- **What you should do**
Reproduce, without any change, the lines of the items below, starting with the line that contains "This screenshot has width=294, height=196." and going on through the line that contains "tap(51, 23)". Include both of those lines and nothing outside that span.
======== Supplied material
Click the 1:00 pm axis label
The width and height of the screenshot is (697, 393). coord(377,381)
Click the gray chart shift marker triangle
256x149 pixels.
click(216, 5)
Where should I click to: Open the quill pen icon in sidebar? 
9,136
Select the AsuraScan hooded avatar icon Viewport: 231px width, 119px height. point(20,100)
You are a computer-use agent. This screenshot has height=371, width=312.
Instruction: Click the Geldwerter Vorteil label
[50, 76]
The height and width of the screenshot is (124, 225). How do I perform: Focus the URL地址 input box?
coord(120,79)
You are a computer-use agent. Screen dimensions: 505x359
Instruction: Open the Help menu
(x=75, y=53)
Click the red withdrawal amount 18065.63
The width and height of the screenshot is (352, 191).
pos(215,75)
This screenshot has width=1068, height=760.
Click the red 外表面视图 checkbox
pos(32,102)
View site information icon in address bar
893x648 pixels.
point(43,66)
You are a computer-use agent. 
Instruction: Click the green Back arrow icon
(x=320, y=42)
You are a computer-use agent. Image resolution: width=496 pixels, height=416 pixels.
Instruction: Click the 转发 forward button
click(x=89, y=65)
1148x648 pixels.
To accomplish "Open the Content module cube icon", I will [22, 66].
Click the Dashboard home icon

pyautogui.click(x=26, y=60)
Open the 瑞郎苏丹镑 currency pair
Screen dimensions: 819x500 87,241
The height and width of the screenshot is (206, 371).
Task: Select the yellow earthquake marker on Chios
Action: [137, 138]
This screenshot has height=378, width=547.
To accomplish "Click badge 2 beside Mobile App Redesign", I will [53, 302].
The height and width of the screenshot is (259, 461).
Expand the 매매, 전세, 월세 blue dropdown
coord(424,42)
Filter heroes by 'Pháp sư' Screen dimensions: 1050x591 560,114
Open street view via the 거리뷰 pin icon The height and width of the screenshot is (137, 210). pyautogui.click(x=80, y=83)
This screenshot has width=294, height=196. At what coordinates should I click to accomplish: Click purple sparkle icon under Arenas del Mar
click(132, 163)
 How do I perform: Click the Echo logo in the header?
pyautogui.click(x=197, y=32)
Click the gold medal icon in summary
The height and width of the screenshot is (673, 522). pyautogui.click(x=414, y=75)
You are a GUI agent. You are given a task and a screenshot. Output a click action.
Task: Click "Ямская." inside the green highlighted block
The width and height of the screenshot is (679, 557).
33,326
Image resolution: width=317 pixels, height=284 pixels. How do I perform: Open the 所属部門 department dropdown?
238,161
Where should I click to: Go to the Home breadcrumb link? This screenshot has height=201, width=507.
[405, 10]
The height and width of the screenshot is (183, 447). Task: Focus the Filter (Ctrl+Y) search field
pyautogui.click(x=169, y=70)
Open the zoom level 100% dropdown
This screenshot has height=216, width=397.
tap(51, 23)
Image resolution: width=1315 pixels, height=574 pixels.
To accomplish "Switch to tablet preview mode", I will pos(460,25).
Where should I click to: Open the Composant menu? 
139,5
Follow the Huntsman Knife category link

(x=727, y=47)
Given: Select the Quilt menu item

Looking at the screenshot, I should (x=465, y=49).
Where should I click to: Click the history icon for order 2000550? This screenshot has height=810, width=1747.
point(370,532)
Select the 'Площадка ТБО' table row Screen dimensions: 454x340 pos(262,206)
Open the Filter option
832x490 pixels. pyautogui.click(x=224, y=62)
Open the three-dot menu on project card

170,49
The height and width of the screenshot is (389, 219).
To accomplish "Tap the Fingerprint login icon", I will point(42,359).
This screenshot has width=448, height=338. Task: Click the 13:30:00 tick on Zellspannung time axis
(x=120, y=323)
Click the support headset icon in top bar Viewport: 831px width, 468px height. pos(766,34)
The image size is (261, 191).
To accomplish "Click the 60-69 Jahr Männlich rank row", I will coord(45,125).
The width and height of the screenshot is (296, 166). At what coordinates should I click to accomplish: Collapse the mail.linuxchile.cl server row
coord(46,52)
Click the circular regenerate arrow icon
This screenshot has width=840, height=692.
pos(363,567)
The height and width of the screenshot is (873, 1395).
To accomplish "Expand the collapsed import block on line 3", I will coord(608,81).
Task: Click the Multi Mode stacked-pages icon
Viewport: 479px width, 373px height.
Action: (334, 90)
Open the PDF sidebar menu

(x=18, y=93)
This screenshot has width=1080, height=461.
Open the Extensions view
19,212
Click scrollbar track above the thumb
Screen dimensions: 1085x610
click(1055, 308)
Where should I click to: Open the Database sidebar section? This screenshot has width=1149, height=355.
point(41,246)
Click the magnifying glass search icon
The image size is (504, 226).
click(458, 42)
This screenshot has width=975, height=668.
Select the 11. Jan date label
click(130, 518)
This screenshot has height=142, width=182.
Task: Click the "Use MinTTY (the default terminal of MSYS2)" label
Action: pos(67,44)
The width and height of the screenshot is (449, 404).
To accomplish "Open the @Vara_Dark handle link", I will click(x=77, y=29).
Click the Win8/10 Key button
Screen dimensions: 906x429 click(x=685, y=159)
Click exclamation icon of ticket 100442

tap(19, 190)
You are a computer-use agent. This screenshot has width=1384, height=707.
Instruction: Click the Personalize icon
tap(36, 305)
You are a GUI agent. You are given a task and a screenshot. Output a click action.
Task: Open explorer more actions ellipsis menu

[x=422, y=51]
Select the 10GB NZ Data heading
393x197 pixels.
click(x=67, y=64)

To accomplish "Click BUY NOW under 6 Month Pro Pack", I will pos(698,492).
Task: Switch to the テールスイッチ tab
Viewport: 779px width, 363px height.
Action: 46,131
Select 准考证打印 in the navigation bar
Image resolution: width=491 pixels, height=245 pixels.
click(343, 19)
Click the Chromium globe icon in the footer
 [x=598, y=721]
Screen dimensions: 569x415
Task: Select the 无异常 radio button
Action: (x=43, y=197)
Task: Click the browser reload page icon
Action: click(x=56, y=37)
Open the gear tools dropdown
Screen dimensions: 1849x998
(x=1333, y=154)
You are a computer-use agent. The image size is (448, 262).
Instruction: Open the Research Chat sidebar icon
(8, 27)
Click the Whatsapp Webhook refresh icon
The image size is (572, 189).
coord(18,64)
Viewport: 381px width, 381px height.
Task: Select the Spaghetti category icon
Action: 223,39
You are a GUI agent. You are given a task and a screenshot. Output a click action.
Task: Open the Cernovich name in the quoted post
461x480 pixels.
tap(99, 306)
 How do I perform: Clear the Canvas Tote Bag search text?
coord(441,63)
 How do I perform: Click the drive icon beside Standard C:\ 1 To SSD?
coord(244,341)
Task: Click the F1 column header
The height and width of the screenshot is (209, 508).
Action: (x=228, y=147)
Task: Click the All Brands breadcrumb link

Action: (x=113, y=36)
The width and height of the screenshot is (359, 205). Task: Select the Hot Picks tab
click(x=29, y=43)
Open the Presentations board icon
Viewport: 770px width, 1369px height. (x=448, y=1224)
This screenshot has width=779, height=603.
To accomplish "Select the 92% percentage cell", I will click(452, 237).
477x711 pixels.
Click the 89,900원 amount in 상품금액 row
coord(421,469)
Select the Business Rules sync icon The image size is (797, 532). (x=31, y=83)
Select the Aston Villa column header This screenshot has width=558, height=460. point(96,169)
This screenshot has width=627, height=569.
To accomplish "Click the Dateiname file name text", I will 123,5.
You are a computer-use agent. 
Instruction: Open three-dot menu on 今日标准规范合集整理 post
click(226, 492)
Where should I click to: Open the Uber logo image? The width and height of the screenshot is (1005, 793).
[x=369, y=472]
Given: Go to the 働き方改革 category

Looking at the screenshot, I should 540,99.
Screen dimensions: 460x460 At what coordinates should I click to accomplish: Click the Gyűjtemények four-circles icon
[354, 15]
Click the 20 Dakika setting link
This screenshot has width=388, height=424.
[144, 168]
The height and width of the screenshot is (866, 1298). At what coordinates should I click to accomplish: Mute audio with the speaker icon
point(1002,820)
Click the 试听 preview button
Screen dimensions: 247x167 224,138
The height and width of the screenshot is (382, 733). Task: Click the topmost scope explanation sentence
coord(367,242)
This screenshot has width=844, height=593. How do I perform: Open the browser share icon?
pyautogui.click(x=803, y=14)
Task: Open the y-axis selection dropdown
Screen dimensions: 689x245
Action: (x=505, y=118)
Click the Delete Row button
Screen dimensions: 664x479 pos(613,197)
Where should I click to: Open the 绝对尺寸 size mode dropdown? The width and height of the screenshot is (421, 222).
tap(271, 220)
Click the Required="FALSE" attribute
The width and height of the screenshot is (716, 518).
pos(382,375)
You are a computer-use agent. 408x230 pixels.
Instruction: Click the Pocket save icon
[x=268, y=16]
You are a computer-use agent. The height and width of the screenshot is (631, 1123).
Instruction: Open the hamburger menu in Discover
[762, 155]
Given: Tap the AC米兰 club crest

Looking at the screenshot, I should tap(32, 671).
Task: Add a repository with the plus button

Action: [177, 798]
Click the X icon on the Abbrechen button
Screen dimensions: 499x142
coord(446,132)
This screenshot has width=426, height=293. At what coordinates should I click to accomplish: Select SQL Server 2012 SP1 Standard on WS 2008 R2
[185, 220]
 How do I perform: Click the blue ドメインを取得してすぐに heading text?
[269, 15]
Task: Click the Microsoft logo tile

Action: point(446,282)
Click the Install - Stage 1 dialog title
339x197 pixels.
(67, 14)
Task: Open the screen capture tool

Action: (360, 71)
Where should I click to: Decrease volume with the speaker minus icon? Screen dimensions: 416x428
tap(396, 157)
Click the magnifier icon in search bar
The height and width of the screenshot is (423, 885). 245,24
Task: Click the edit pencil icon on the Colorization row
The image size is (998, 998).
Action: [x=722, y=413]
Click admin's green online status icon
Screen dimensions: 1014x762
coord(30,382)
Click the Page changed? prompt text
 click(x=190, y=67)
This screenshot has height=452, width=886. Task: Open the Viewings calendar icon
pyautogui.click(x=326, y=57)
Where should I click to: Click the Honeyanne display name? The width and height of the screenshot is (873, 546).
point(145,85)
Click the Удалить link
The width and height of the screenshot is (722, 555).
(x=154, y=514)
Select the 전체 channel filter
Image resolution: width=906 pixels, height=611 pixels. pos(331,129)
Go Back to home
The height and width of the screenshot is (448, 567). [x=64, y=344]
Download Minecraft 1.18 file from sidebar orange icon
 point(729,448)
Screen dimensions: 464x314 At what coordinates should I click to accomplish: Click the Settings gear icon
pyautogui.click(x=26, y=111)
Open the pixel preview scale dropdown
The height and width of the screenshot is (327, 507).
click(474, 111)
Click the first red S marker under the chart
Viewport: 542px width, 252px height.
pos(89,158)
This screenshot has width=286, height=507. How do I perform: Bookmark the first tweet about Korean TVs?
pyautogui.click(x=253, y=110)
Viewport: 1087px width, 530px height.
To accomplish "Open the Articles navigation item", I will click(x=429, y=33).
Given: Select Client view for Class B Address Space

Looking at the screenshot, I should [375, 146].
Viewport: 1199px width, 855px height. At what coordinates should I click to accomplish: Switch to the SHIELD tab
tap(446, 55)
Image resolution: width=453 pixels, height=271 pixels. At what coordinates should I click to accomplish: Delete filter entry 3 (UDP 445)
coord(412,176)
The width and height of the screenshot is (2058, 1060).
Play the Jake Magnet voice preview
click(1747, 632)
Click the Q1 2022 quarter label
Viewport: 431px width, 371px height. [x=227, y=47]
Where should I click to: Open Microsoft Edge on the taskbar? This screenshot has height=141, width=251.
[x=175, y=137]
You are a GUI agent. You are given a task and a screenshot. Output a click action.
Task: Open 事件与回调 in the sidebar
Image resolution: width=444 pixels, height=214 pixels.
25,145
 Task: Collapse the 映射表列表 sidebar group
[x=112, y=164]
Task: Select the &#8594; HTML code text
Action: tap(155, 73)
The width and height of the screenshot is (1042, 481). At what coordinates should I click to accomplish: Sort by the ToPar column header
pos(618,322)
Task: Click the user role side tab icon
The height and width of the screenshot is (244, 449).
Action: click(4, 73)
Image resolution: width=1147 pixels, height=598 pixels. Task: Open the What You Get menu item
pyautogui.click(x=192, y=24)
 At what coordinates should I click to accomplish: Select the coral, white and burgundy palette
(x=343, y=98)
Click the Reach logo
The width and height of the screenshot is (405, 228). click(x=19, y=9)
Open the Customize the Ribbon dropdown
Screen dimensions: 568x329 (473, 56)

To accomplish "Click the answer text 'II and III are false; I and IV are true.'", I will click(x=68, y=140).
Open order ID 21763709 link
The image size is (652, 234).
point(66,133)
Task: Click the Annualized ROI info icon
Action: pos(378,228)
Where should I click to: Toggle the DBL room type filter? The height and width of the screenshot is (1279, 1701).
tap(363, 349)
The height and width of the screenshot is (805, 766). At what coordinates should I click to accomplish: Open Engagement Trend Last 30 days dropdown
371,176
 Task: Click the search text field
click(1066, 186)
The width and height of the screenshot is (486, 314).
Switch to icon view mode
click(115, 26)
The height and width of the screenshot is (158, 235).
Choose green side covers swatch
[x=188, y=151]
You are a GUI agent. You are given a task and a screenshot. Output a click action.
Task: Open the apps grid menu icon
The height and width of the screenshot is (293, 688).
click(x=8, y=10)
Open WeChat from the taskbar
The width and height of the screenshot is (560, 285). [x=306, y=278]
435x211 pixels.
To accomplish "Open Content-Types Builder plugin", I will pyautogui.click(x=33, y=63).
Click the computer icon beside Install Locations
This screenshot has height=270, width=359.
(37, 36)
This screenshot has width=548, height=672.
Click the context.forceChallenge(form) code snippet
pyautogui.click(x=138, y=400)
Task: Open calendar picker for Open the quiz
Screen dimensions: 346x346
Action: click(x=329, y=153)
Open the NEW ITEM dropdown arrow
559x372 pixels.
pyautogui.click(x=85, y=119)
================
- **Response**
This screenshot has width=294, height=196. At what coordinates should I click to accomplish: Click purple sparkle icon under Arenas del Mar
click(132, 163)
 How do I perform: Click the Echo logo in the header?
pyautogui.click(x=197, y=32)
Click the gold medal icon in summary
The height and width of the screenshot is (673, 522). pyautogui.click(x=414, y=75)
You are a GUI agent. You are given a task and a screenshot. Output a click action.
Task: Click "Ямская." inside the green highlighted block
The width and height of the screenshot is (679, 557).
33,326
Image resolution: width=317 pixels, height=284 pixels. How do I perform: Open the 所属部門 department dropdown?
238,161
Where should I click to: Go to the Home breadcrumb link? This screenshot has height=201, width=507.
[405, 10]
The height and width of the screenshot is (183, 447). Task: Focus the Filter (Ctrl+Y) search field
pyautogui.click(x=169, y=70)
Open the zoom level 100% dropdown
This screenshot has height=216, width=397.
tap(51, 23)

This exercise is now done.